Task goal:
Can you retype the records below word for word, starting at the line that contains "Select the DIMM_A1 memory slot" and ending at the line that contains "[x=85, y=31]", with the pictures left out?

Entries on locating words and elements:
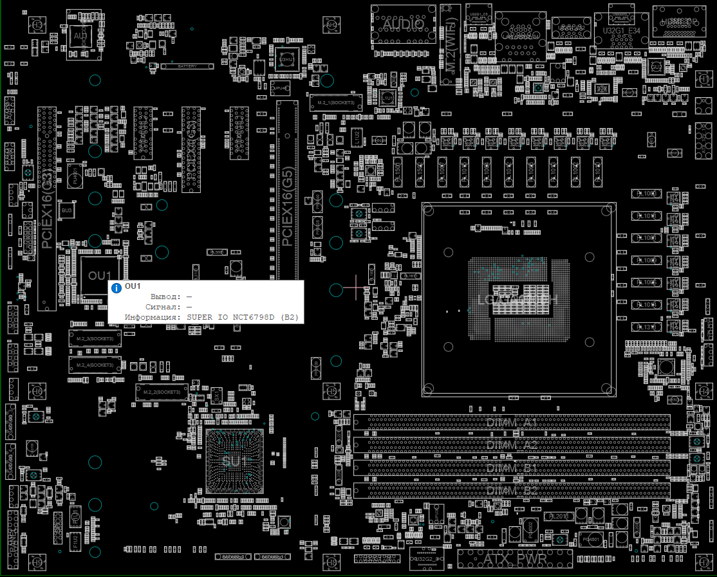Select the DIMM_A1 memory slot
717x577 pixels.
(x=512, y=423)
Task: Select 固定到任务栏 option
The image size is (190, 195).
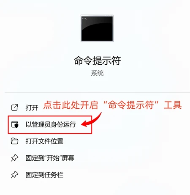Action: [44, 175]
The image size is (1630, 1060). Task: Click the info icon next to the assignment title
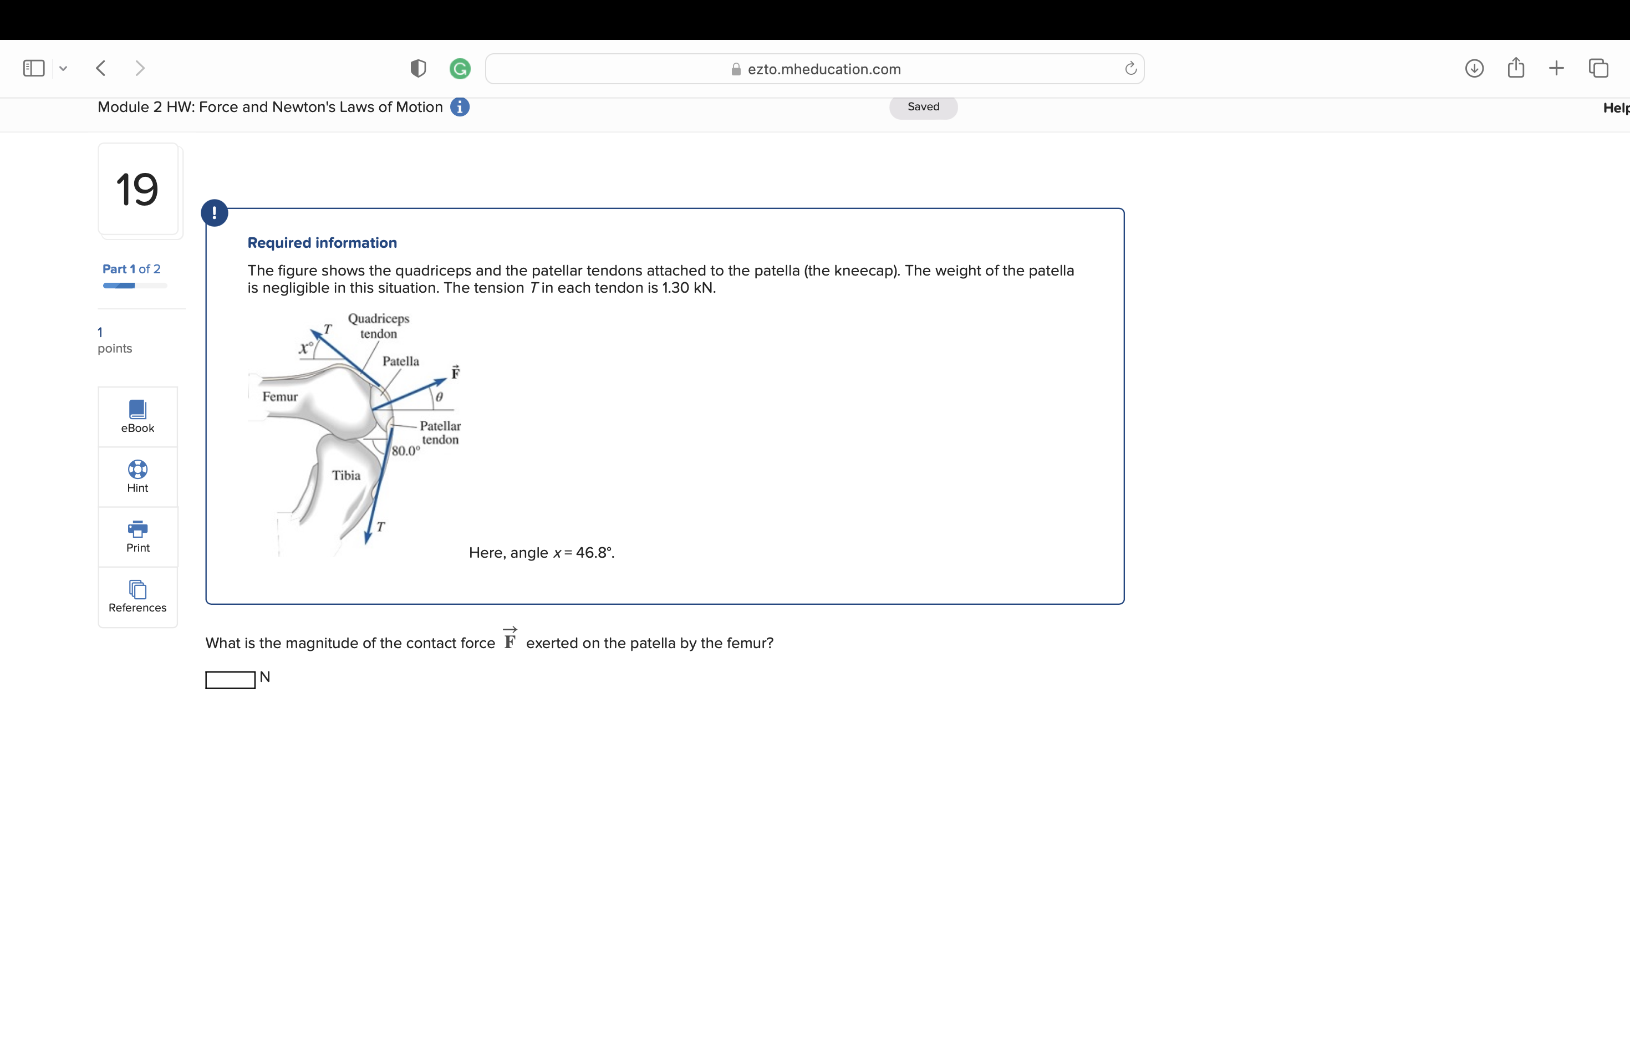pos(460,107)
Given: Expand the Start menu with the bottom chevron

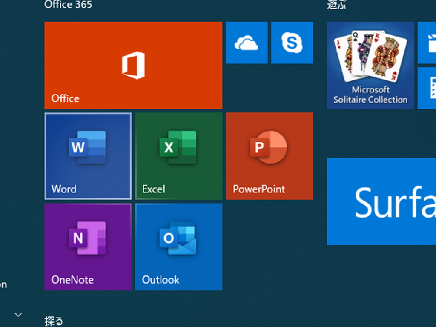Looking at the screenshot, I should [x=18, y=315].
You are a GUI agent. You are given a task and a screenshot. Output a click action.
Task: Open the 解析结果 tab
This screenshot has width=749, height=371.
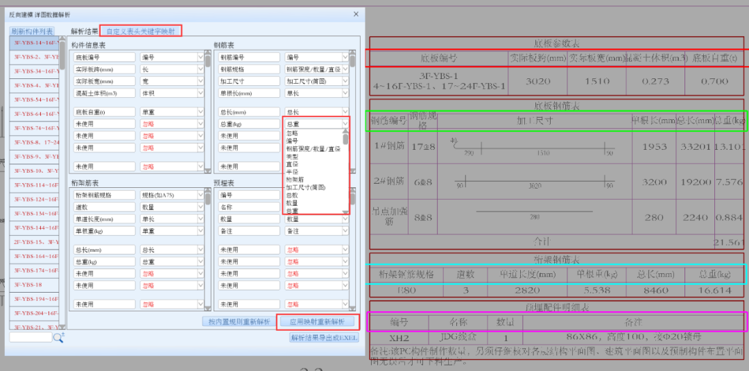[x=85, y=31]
==
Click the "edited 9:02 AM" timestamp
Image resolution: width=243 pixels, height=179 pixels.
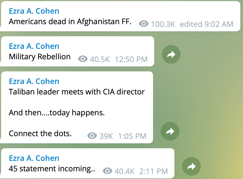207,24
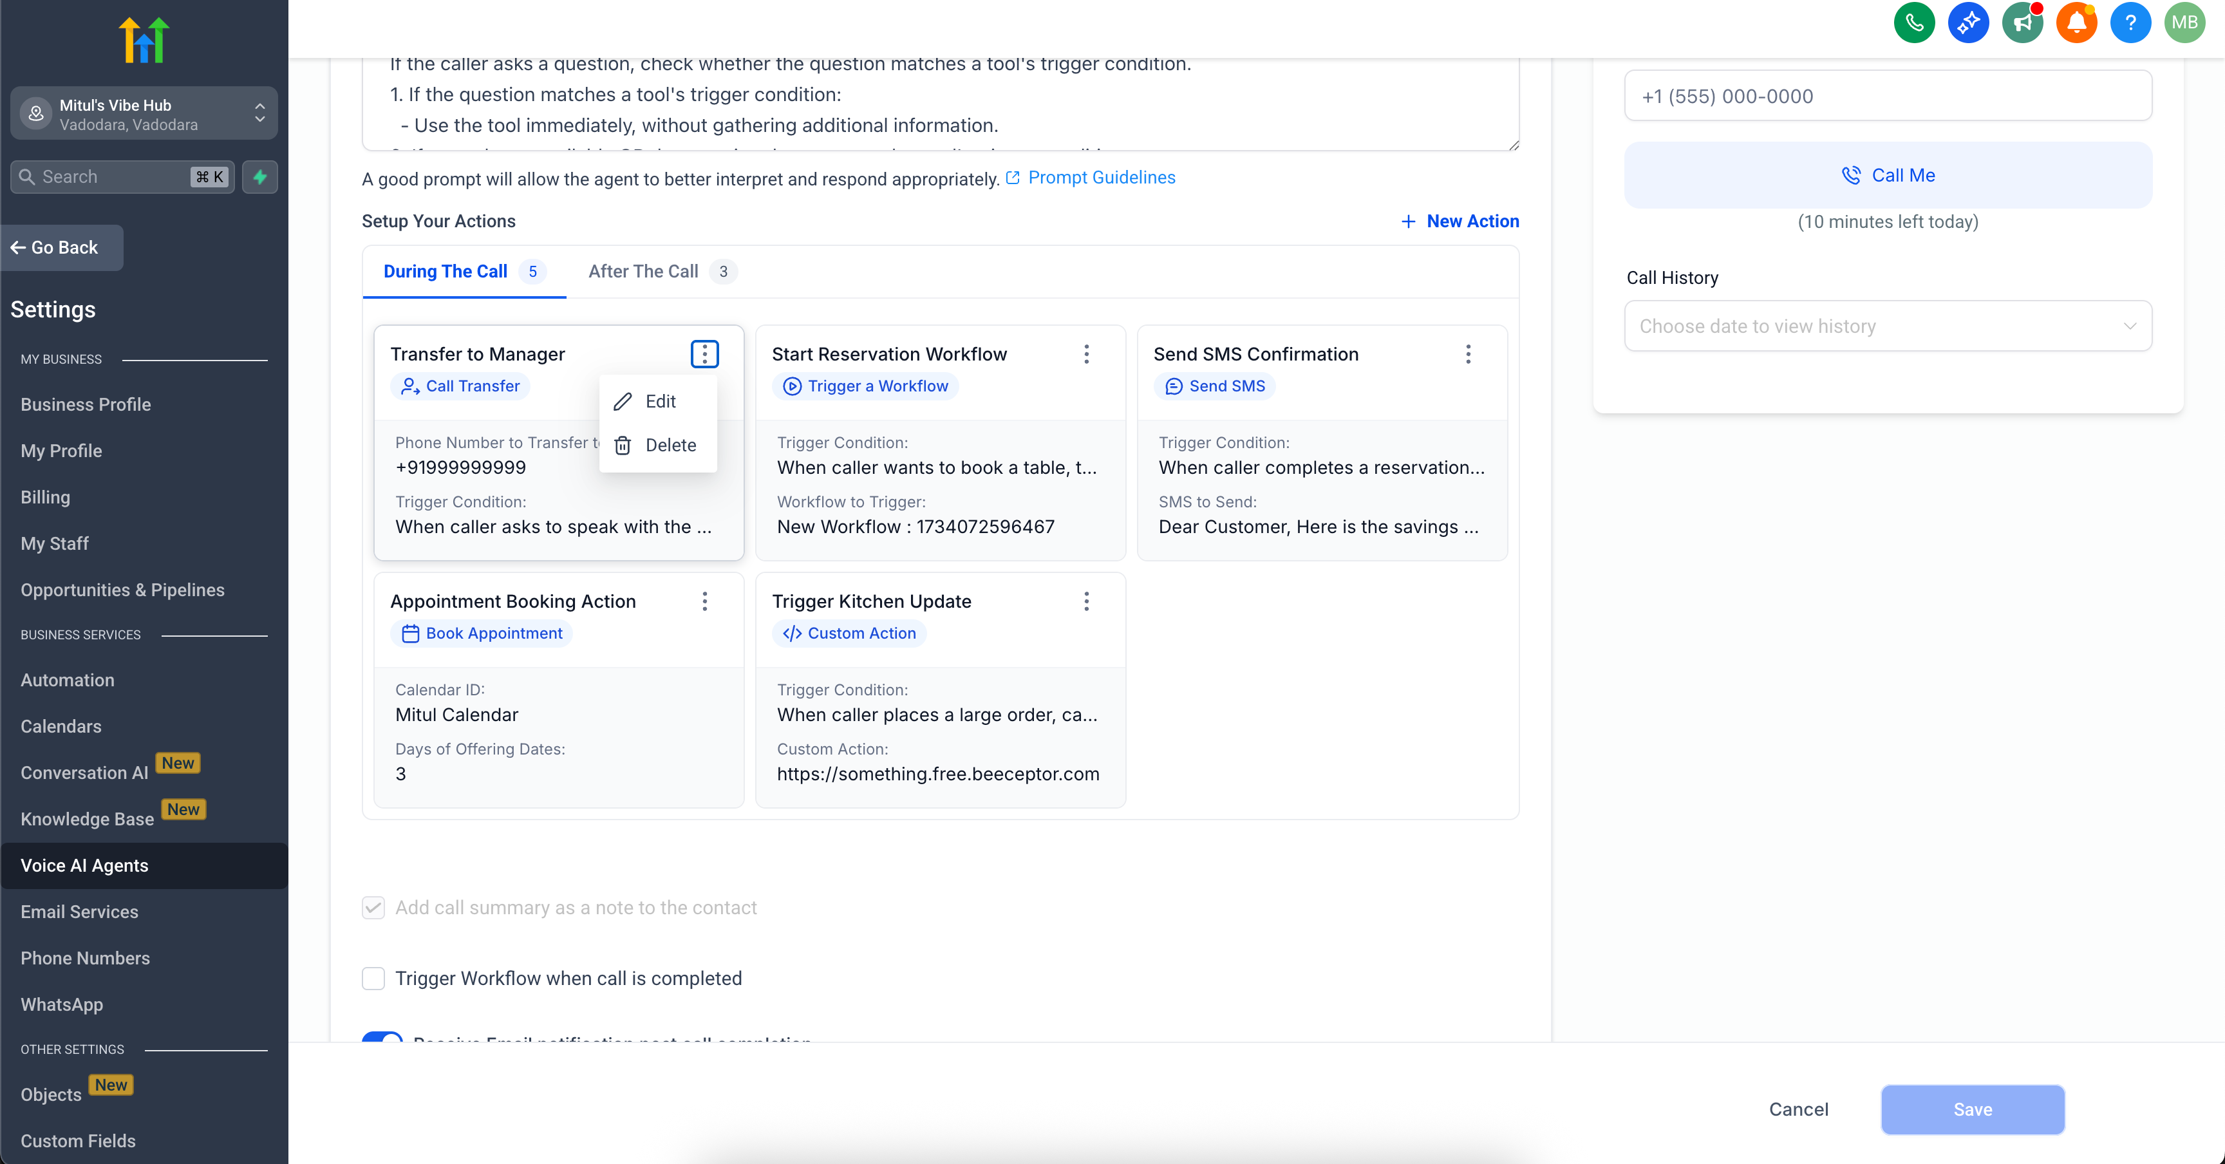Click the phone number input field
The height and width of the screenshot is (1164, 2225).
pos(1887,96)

Result below:
Select the DIMM_A1 memory slot
717x577 pixels.
(x=512, y=423)
Task: Select 固定到任务栏 option
The image size is (190, 195).
Action: [44, 175]
The image size is (1630, 1060). Task: Click the info icon next to the assignment title
pos(460,107)
Given: Expand the Start menu with the bottom chevron

Looking at the screenshot, I should [x=18, y=315].
You are a GUI agent. You are given a task and a screenshot. Output a click action.
Task: Open the 解析结果 tab
This screenshot has width=749, height=371.
[x=85, y=31]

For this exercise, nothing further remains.